++++ Records provided ++++

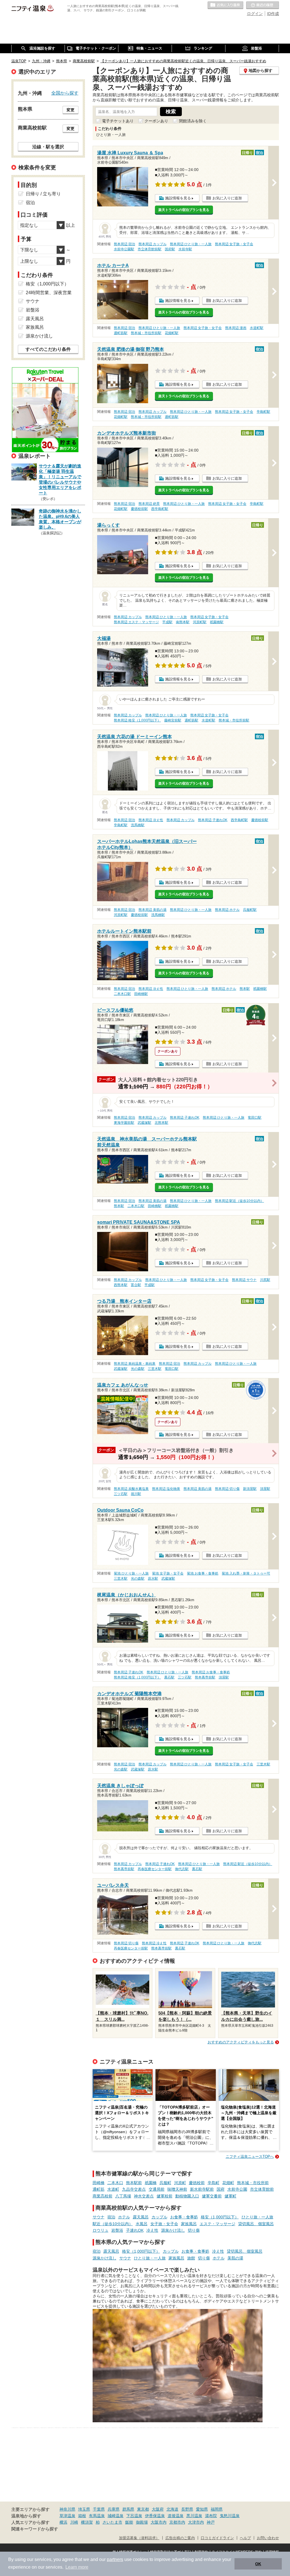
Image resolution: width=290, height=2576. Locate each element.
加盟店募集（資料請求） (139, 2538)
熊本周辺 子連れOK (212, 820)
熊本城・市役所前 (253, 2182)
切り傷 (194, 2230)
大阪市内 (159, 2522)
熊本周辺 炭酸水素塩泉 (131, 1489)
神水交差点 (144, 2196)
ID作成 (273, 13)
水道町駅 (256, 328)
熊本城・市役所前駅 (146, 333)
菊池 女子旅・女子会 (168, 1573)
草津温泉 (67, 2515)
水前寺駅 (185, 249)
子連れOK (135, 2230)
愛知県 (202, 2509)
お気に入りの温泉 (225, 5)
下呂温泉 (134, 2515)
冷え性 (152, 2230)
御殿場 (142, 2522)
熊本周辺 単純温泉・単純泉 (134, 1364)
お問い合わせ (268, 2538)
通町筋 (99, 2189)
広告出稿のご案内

++++
++++ Records provided ++++

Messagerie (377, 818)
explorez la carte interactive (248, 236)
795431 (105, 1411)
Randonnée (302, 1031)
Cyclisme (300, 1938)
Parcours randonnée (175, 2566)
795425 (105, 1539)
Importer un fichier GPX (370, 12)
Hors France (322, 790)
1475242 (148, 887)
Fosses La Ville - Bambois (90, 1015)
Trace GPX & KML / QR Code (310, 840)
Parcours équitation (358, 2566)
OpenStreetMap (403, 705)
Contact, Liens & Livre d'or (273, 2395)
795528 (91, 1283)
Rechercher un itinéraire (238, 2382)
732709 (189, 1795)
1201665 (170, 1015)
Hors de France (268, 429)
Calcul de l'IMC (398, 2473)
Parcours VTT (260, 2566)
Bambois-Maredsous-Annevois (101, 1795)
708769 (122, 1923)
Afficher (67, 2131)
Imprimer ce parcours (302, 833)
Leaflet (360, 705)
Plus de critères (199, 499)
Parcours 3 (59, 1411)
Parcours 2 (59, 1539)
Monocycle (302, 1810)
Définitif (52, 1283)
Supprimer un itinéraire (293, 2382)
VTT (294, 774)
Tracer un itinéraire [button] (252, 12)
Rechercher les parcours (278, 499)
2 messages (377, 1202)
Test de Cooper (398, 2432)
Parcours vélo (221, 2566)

++++

Action item:
Reproduce verbatim the lines above, from the line with "Cyclisme (300, 1938)" through the line with "Parcours vélo (221, 2566)".

Task output:
Cyclisme (300, 1938)
Parcours randonnée (175, 2566)
795425 (105, 1539)
Importer un fichier GPX (370, 12)
Hors France (322, 790)
1475242 (148, 887)
Fosses La Ville - Bambois (90, 1015)
Trace GPX & KML / QR Code (310, 840)
Parcours équitation (358, 2566)
OpenStreetMap (403, 705)
Contact, Liens & Livre d'or (273, 2395)
795528 (91, 1283)
Rechercher un itinéraire (238, 2382)
732709 (189, 1795)
1201665 (170, 1015)
Hors de France (268, 429)
Calcul de l'IMC (398, 2473)
Parcours VTT (260, 2566)
Bambois-Maredsous-Annevois (101, 1795)
708769 (122, 1923)
Afficher (67, 2131)
Imprimer ce parcours (302, 833)
Leaflet (360, 705)
Plus de critères (199, 499)
Parcours 3 (59, 1411)
Parcours 2 (59, 1539)
Monocycle (302, 1810)
Définitif (52, 1283)
Supprimer un itinéraire (293, 2382)
VTT (294, 774)
Tracer un itinéraire [button] (252, 12)
Rechercher les parcours (278, 499)
2 messages (377, 1202)
Test de Cooper (398, 2432)
Parcours vélo (221, 2566)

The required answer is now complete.